Okay, get a couple of tubes 20 feet long and stand them beside a building. The tubes are just big enough to fit a bowling ball.

Cap the ends with a bowling ball in one tube and a feather in the other. Now pull an absolute vacuum in the tubes. The feather and ball are held at the top.

When released at exactly the same moment which hits the bottom of the tube first????


----------



## Thor (Apr 7, 2004)

Feather.

Both will want to fall at the same rate; however the tube is the exact size of the ball (there will be friction between the ball and the tube). The feather is smaller and will not rub on the sides of the tube.

Thor


----------



## Reverie (Aug 9, 2004)

Thor is right. Now, if the tube was even a millimeter larger in diameter than the bowling ball both the ball and the feathers would fall at the exact same rate. Of course you are assuming that the tube is absolutely vertical and the ball is falling absolutely vertical. If you introduced atmosphere into the tubes it would change the rate of fall quite a bit.

Reverie


----------



## HootBob (Apr 26, 2004)

Good answer Thor








I go with Thor's answer









Don


----------



## OutbackPM (Sep 14, 2005)

For those of us who are old enough to remember when they did this experiment on the moon. I think it was a hammer and a feather that one of the astronaughts dropped to show they all fall at the same rate.

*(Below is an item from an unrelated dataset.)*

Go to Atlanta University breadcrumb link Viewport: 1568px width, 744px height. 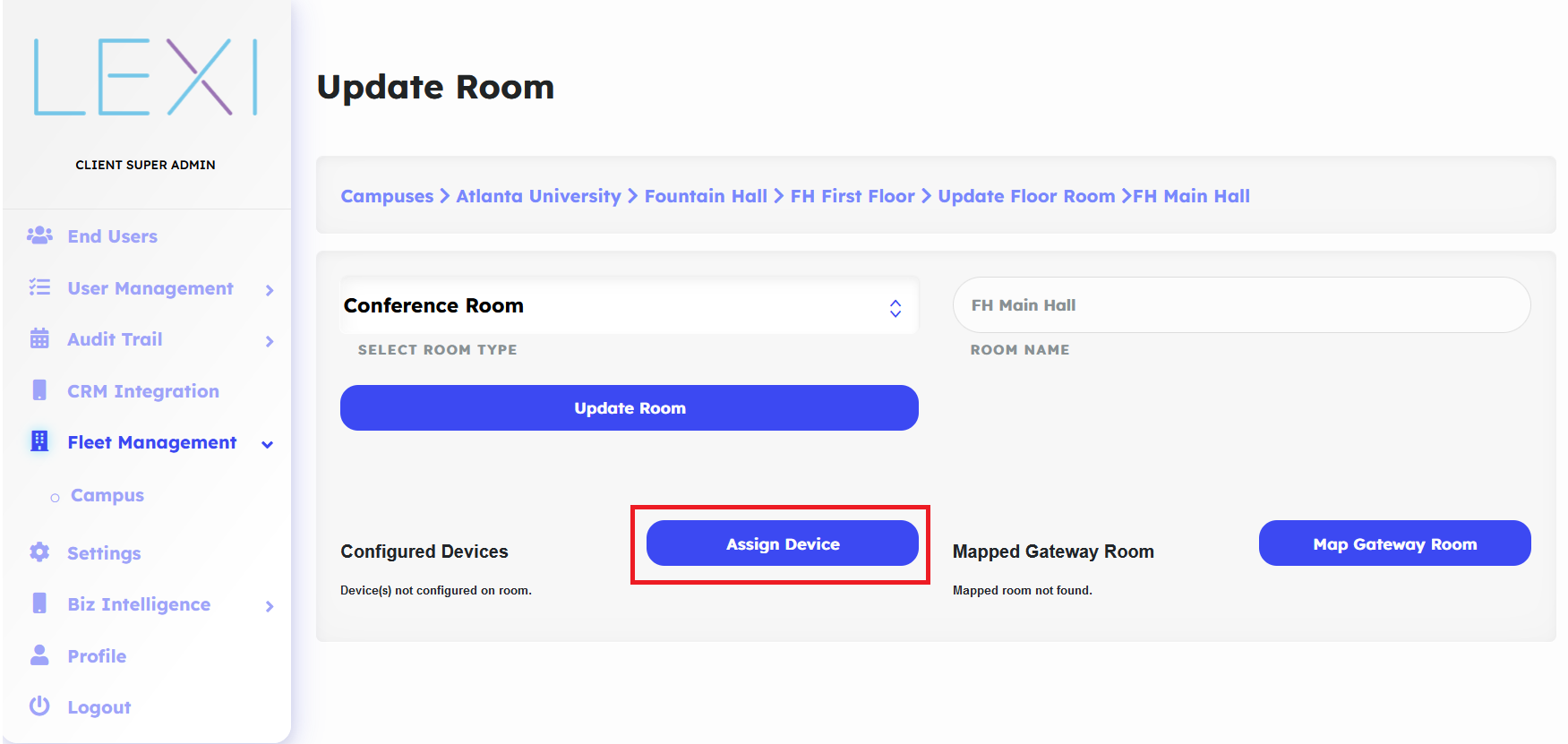point(538,196)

In this case I believe Thor has it right and only the friction will slow the ball if it were touching.

David


----------



## bill_pfaff (Mar 11, 2005)

Well now says me.

If you want to get technical, (friction aspect aside, albeit a good one), the bowling ball will hit first assuming that the starting line is on center of the two objects.

This is because the mere volume of the ball is more than the feather and so the balls bottom is by design closer to the end of the tube.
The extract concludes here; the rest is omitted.